There are three sets of molars in each corner of the mouth. Wisdom teeth form the third molar in each corner of the mouth. They do not usually develop until the teens or early twenties. When they do, it can cause problems due to pressure on adjacent teeth and overcrowding.
For decades, wisdom-tooth removal has been performed only when the wisdom teeth start to cause real trouble, like in the case of appendectomies. After World War II, however, the ranks of dentists exploded, and with them recommendations that people get their third molars removed as a precaution. As dental care got more advanced—and the financial incentive to perform the procedures increased—wisdom teeth removal began to become as routine as getting braces.
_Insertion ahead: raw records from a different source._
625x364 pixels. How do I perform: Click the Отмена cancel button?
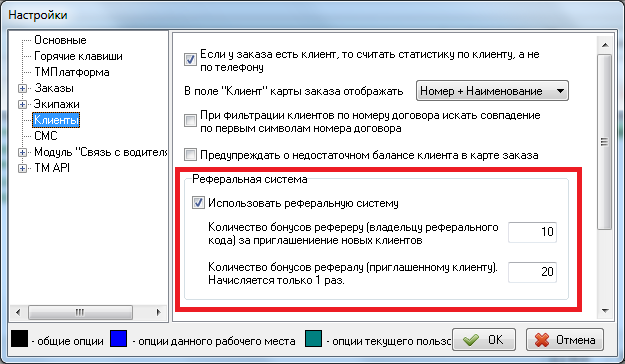564,340
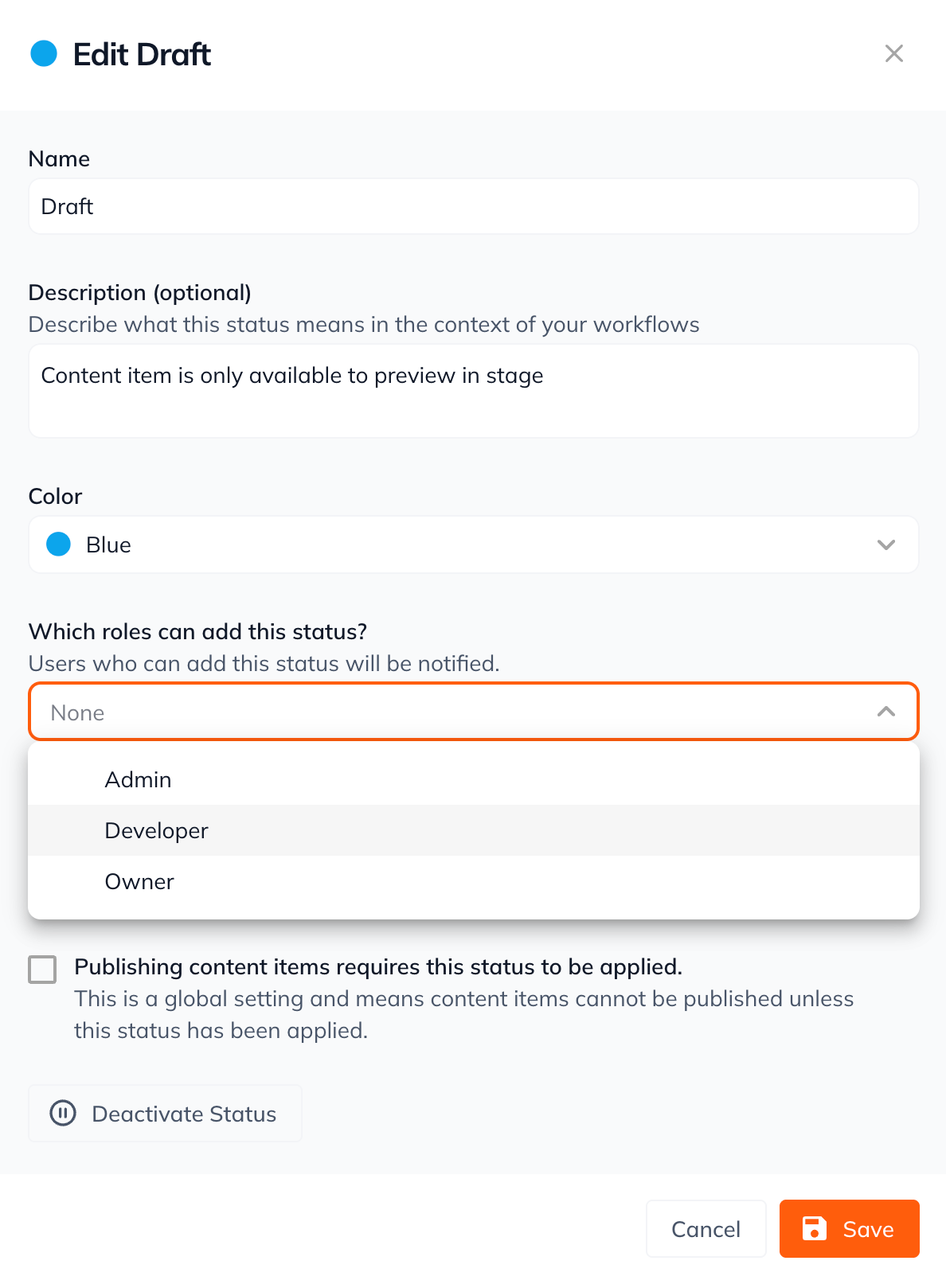Cancel editing the draft status

[706, 1228]
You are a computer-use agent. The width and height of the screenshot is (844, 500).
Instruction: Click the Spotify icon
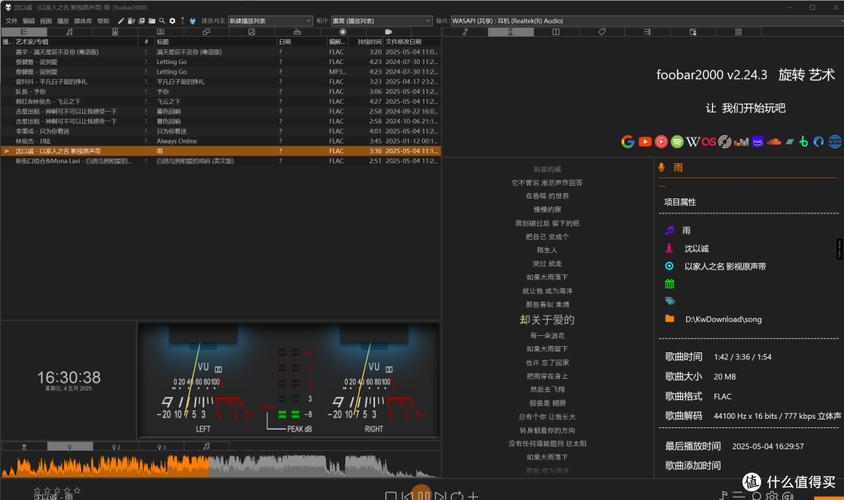click(677, 142)
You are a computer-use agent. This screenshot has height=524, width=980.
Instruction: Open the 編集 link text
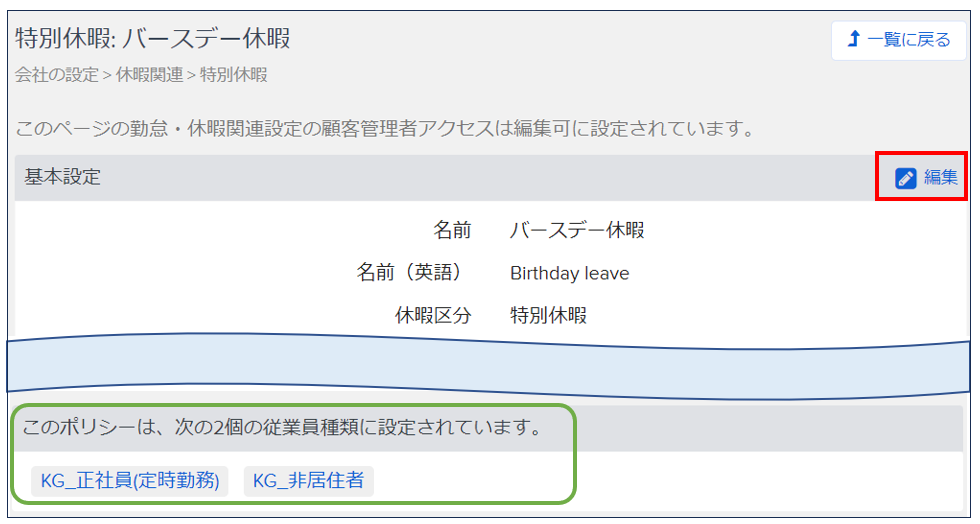tap(940, 178)
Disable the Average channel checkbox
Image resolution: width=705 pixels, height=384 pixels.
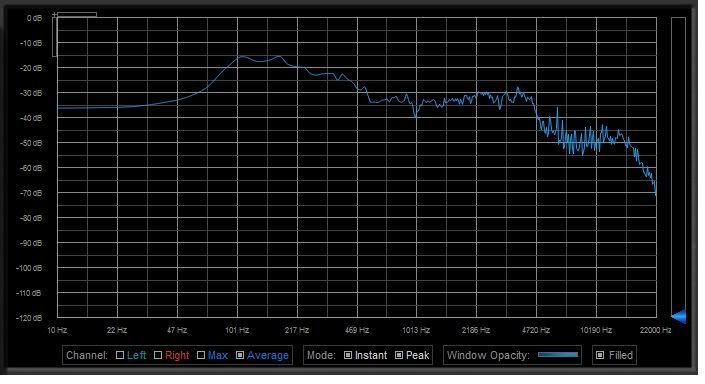pos(240,355)
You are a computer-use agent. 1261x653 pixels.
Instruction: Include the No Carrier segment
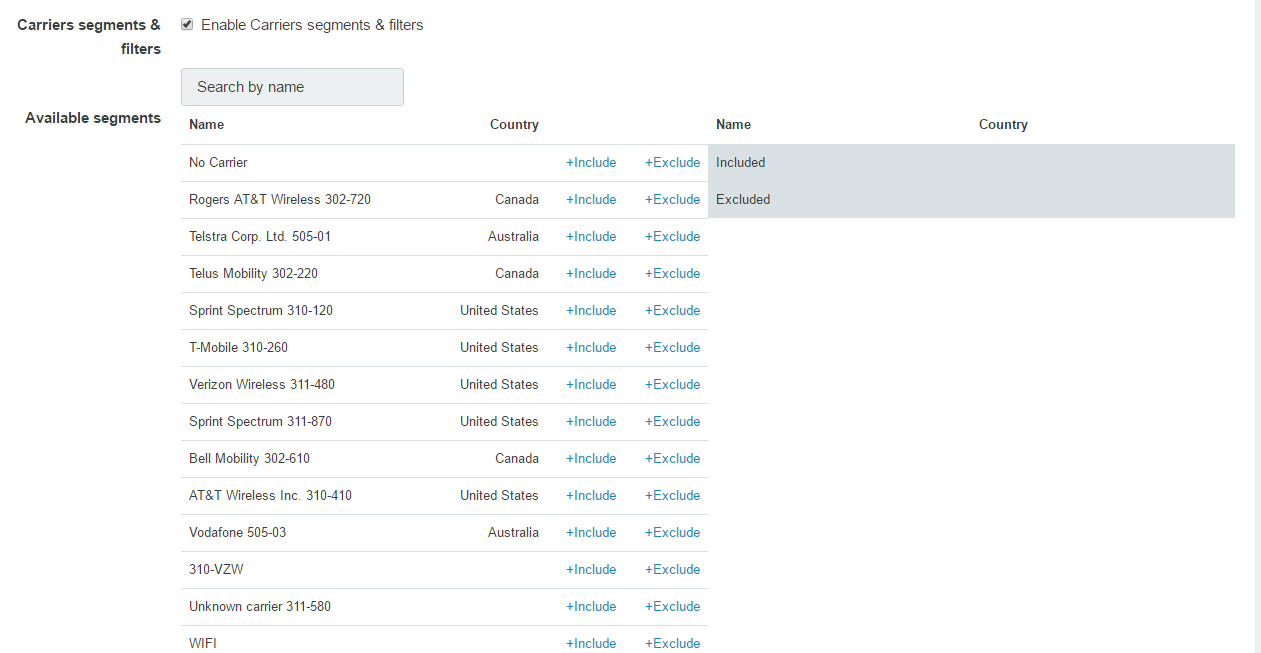pos(591,163)
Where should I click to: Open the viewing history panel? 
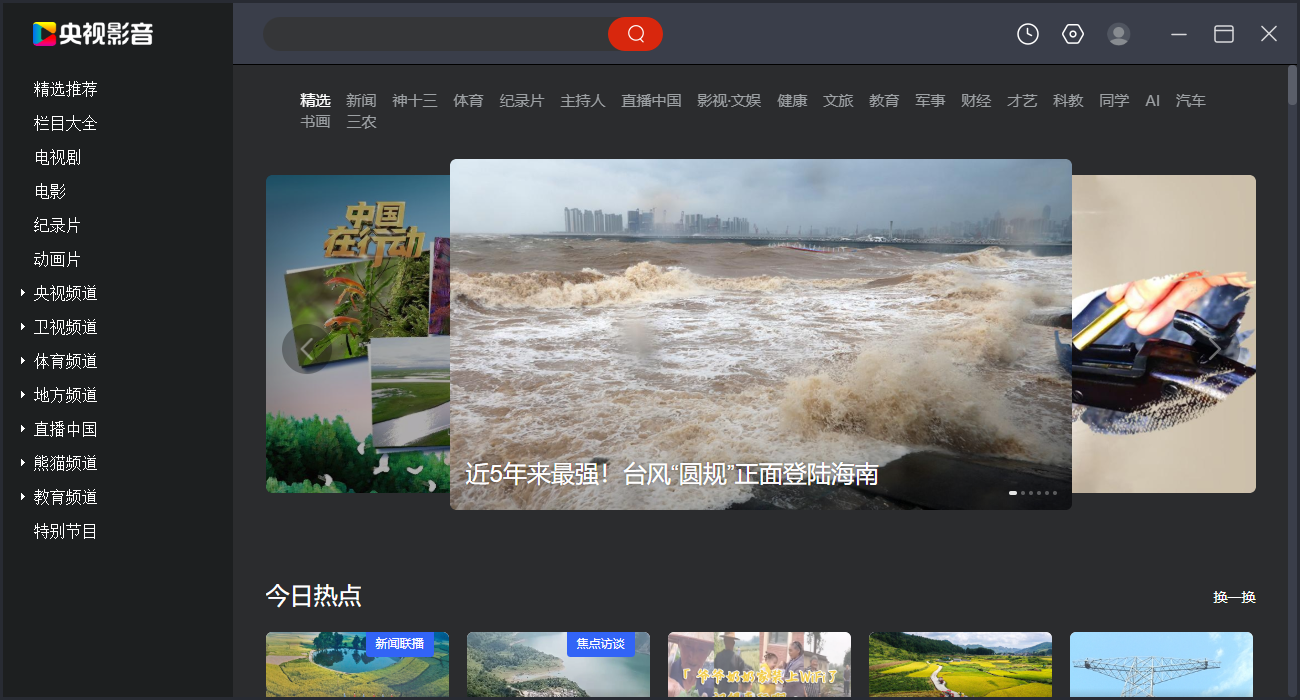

Today, many still undergo this procedure for legitimate reasons in our dental clinic: as ingrown or impacted wisdom teeth can lead to infections, tooth decay, and generally unpleasant levels of pain.
But a large percentage of patients from the UK contact us to have their wisdom teeth removed merely as a precaution, and I estimate that at least two-thirds of the cases that contact us should have their wisdom teeth left in.
A 2002 paper published in the Journal of the Canadian Dental Association estimated that the complication rate from wisdom teeth surgery was between 7% and 10%. A 2011 study of more than 6,000 patients in Greece found that only 2.7% of in-tact wisdom teeth result in problems. And an older study often cited by critics of routine extraction found that only 12% of surveyed middle-aged patients experienced a complication from keeping impacted wisdom teeth.
Indeed, Britain’s National Health Service now advises the following on wisdom teeth removal:
Your wisdom teeth don’t usually need to be removed if they’re impacted but aren’t causing any problems. This is because there’s no proven benefit of doing this and it carries the risk of complications.
Even if they’re impacted!
Another study published in 2006 by the Cardiff University in Wales found a slightly higher incidence of teeth eventually having to be removed, but also concluded that there was “little support for the reintroduction of prophylactic removal of wisdom teeth,” referring to the already declining practice in the region.
In a 2011 New York Times story on this debate, health writer Roni Caryn Rabin said that the price of leaving your teeth in was that you’ll have to be extra fastidious about your own dental care, with frequent cleanings and X-rays if necessary.
If that’s the price to pay for avoiding major surgery, it seems like a bargain.